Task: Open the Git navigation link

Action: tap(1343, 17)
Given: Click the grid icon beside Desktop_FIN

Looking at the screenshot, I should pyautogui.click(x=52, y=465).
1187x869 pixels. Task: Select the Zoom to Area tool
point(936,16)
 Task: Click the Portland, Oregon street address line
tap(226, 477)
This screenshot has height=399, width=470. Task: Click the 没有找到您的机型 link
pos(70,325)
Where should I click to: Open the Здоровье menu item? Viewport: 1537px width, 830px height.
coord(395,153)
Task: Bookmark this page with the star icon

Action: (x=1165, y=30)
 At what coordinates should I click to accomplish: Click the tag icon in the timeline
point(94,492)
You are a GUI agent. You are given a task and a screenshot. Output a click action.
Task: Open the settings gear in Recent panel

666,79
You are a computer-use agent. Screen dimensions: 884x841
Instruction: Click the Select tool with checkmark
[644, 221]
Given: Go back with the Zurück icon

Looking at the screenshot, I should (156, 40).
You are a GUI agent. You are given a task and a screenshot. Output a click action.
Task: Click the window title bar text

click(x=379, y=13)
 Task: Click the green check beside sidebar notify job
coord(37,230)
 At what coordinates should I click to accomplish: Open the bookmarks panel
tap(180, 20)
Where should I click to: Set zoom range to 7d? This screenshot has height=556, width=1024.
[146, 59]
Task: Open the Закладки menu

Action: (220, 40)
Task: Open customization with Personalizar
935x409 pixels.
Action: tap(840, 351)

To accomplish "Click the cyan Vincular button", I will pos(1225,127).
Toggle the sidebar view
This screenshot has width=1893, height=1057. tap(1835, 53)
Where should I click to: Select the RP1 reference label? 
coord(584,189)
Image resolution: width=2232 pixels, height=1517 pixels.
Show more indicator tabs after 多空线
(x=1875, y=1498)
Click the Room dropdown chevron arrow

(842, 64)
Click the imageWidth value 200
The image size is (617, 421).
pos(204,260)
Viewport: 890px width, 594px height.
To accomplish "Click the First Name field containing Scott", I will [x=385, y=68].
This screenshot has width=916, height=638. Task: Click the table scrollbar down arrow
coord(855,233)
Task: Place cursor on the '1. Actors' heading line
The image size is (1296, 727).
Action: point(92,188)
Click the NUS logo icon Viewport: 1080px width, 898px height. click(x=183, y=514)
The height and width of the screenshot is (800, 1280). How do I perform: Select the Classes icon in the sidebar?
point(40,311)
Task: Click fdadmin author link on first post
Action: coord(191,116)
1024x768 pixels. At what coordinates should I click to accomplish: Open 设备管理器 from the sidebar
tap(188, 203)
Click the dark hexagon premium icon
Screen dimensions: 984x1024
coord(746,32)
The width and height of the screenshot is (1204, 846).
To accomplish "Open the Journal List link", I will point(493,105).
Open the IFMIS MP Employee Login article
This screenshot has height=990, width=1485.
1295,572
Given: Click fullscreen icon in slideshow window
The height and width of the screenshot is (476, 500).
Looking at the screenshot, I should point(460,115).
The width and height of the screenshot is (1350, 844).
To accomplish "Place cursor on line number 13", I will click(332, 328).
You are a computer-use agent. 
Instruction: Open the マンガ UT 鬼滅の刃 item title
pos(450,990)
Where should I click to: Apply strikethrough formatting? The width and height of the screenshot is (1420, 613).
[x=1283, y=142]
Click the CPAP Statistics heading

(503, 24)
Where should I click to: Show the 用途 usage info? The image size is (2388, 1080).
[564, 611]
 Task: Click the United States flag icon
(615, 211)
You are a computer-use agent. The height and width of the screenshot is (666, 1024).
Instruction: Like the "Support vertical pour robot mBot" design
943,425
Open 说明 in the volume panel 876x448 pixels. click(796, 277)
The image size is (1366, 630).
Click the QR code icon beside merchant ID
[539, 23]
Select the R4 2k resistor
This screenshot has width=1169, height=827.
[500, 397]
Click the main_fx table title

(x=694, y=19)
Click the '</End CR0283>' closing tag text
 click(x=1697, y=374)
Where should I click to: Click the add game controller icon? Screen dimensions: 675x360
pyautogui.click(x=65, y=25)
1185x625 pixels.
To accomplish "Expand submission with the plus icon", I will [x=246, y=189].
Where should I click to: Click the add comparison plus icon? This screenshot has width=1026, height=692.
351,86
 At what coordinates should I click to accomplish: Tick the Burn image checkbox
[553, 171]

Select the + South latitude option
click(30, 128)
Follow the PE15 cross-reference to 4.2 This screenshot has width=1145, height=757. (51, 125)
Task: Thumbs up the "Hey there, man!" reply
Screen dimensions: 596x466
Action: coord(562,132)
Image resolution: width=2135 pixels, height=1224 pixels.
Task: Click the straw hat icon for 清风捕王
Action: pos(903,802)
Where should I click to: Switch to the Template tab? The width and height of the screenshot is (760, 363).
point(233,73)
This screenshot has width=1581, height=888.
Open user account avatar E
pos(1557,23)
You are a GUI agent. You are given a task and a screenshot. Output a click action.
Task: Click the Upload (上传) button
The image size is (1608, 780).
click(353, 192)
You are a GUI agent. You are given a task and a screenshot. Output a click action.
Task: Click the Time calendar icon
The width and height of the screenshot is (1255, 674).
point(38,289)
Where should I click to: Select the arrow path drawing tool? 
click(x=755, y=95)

What to do |
Nothing is to be left out; every record above must be repeated exactly.

Output for this task |
Task: Open the Git navigation link

Action: tap(1343, 17)
Given: Click the grid icon beside Desktop_FIN

Looking at the screenshot, I should pyautogui.click(x=52, y=465).
1187x869 pixels. Task: Select the Zoom to Area tool
point(936,16)
 Task: Click the Portland, Oregon street address line
tap(226, 477)
This screenshot has height=399, width=470. Task: Click the 没有找到您的机型 link
pos(70,325)
Where should I click to: Open the Здоровье menu item? Viewport: 1537px width, 830px height.
coord(395,153)
Task: Bookmark this page with the star icon

Action: (x=1165, y=30)
 At what coordinates should I click to accomplish: Click the tag icon in the timeline
point(94,492)
You are a GUI agent. You are given a task and a screenshot. Output a click action.
Task: Open the settings gear in Recent panel

666,79
You are a computer-use agent. Screen dimensions: 884x841
Instruction: Click the Select tool with checkmark
[644, 221]
Given: Go back with the Zurück icon

Looking at the screenshot, I should (156, 40).
You are a GUI agent. You are given a task and a screenshot. Output a click action.
Task: Click the window title bar text

click(x=379, y=13)
 Task: Click the green check beside sidebar notify job
coord(37,230)
 At what coordinates should I click to accomplish: Open the bookmarks panel
tap(180, 20)
Where should I click to: Set zoom range to 7d? This screenshot has height=556, width=1024.
[146, 59]
Task: Open the Закладки menu

Action: (220, 40)
Task: Open customization with Personalizar
935x409 pixels.
Action: tap(840, 351)

To accomplish "Click the cyan Vincular button", I will pos(1225,127).
Toggle the sidebar view
This screenshot has width=1893, height=1057. tap(1835, 53)
Where should I click to: Select the RP1 reference label? 
coord(584,189)
Image resolution: width=2232 pixels, height=1517 pixels.
Show more indicator tabs after 多空线
(x=1875, y=1498)
Click the Room dropdown chevron arrow

(842, 64)
Click the imageWidth value 200
The image size is (617, 421).
pos(204,260)
Viewport: 890px width, 594px height.
To accomplish "Click the First Name field containing Scott", I will [x=385, y=68].
This screenshot has width=916, height=638. Task: Click the table scrollbar down arrow
coord(855,233)
Task: Place cursor on the '1. Actors' heading line
The image size is (1296, 727).
Action: point(92,188)
Click the NUS logo icon Viewport: 1080px width, 898px height. click(x=183, y=514)
The height and width of the screenshot is (800, 1280). How do I perform: Select the Classes icon in the sidebar?
point(40,311)
Task: Click fdadmin author link on first post
Action: coord(191,116)
1024x768 pixels. At what coordinates should I click to accomplish: Open 设备管理器 from the sidebar
tap(188, 203)
Click the dark hexagon premium icon
Screen dimensions: 984x1024
coord(746,32)
The width and height of the screenshot is (1204, 846).
To accomplish "Open the Journal List link", I will point(493,105).
Open the IFMIS MP Employee Login article
This screenshot has height=990, width=1485.
1295,572
Given: Click fullscreen icon in slideshow window
The height and width of the screenshot is (476, 500).
Looking at the screenshot, I should point(460,115).
The width and height of the screenshot is (1350, 844).
To accomplish "Place cursor on line number 13", I will click(332, 328).
You are a computer-use agent. 
Instruction: Open the マンガ UT 鬼滅の刃 item title
pos(450,990)
Where should I click to: Apply strikethrough formatting? The width and height of the screenshot is (1420, 613).
[x=1283, y=142]
Click the CPAP Statistics heading

(503, 24)
Where should I click to: Show the 用途 usage info? The image size is (2388, 1080).
[564, 611]
 Task: Click the United States flag icon
(615, 211)
You are a computer-use agent. The height and width of the screenshot is (666, 1024).
Instruction: Like the "Support vertical pour robot mBot" design
943,425
Open 说明 in the volume panel 876x448 pixels. click(796, 277)
The image size is (1366, 630).
Click the QR code icon beside merchant ID
[539, 23]
Select the R4 2k resistor
This screenshot has width=1169, height=827.
[500, 397]
Click the main_fx table title

(x=694, y=19)
Click the '</End CR0283>' closing tag text
 click(x=1697, y=374)
Where should I click to: Click the add game controller icon? Screen dimensions: 675x360
pyautogui.click(x=65, y=25)
1185x625 pixels.
To accomplish "Expand submission with the plus icon", I will [x=246, y=189].
Where should I click to: Click the add comparison plus icon? This screenshot has width=1026, height=692.
351,86
 At what coordinates should I click to accomplish: Tick the Burn image checkbox
[553, 171]

Select the + South latitude option
click(30, 128)
Follow the PE15 cross-reference to 4.2 This screenshot has width=1145, height=757. (51, 125)
Task: Thumbs up the "Hey there, man!" reply
Screen dimensions: 596x466
Action: coord(562,132)
Image resolution: width=2135 pixels, height=1224 pixels.
Task: Click the straw hat icon for 清风捕王
Action: pos(903,802)
Where should I click to: Switch to the Template tab? The width and height of the screenshot is (760, 363).
point(233,73)
This screenshot has width=1581, height=888.
Open user account avatar E
pos(1557,23)
You are a GUI agent. You are given a task and a screenshot. Output a click action.
Task: Click the Upload (上传) button
The image size is (1608, 780).
click(353, 192)
You are a GUI agent. You are given a task and a screenshot. Output a click action.
Task: Click the Time calendar icon
The width and height of the screenshot is (1255, 674).
point(38,289)
Where should I click to: Select the arrow path drawing tool? 
click(x=755, y=95)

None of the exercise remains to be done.